• [Work to be completed]: Print every line of the records below word for word, omitting the pictures.

• [Data extracted from a collection]:
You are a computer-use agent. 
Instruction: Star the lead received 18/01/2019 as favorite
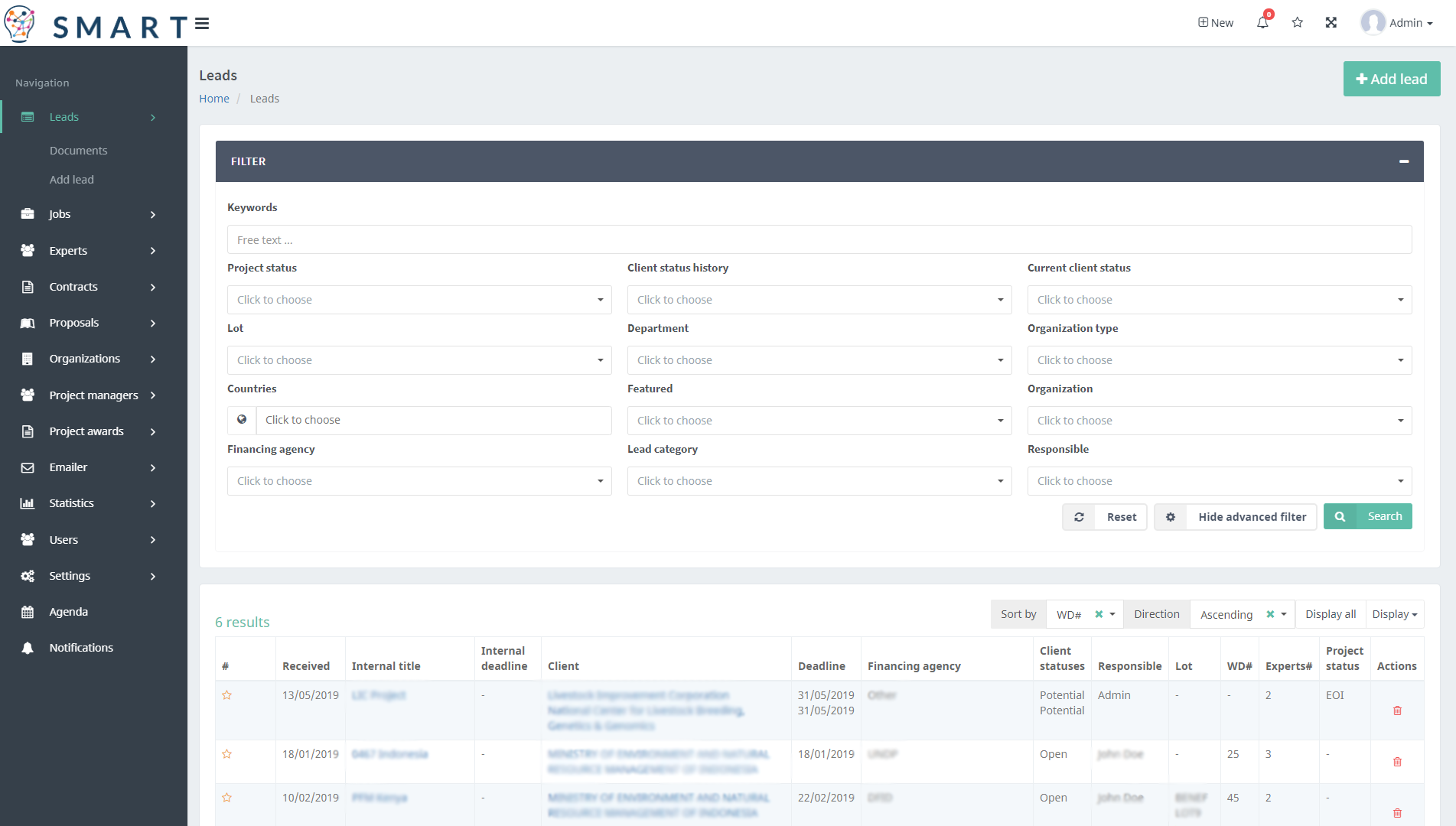[x=227, y=754]
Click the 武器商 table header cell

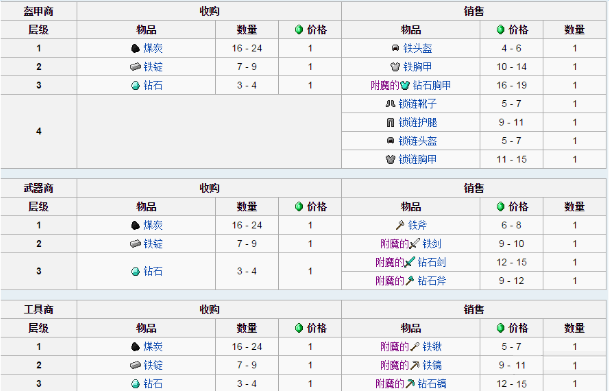(x=38, y=188)
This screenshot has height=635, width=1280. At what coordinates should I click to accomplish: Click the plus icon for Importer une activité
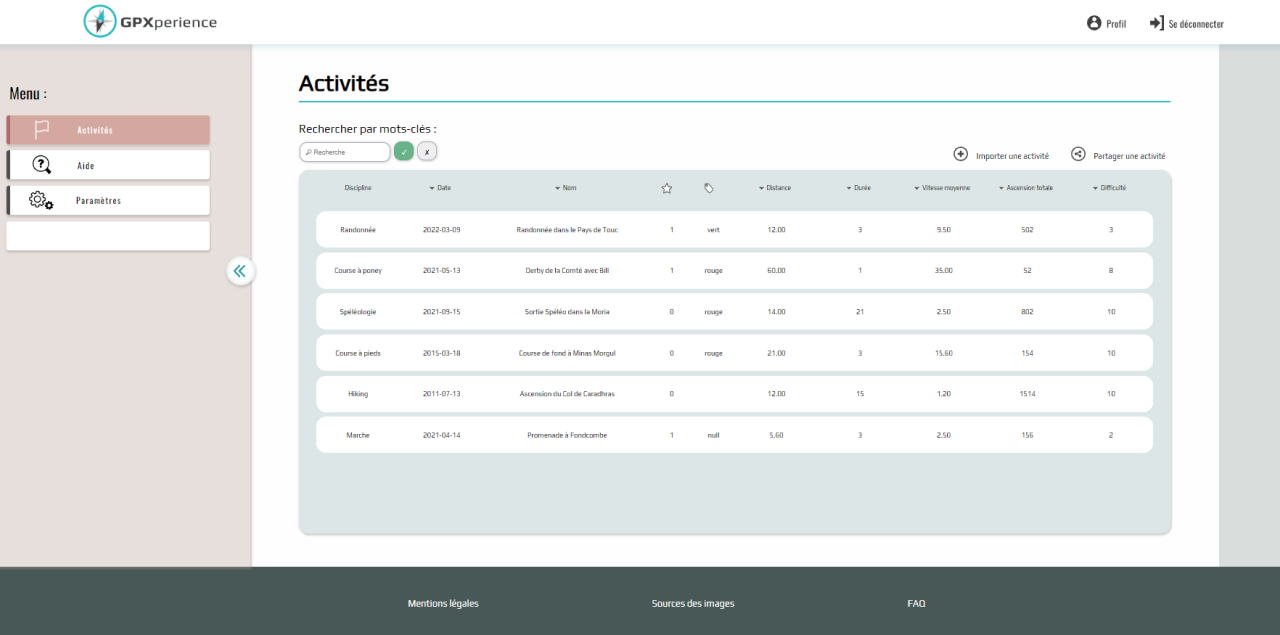pos(961,154)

• [Task solution]:
You are a computer-use agent. 
Instruction: Star the lead received 18/01/2019 as favorite
[x=227, y=754]
Click the 武器商 table header cell

(x=38, y=188)
This screenshot has height=635, width=1280. At what coordinates should I click to accomplish: Click the plus icon for Importer une activité
pos(961,154)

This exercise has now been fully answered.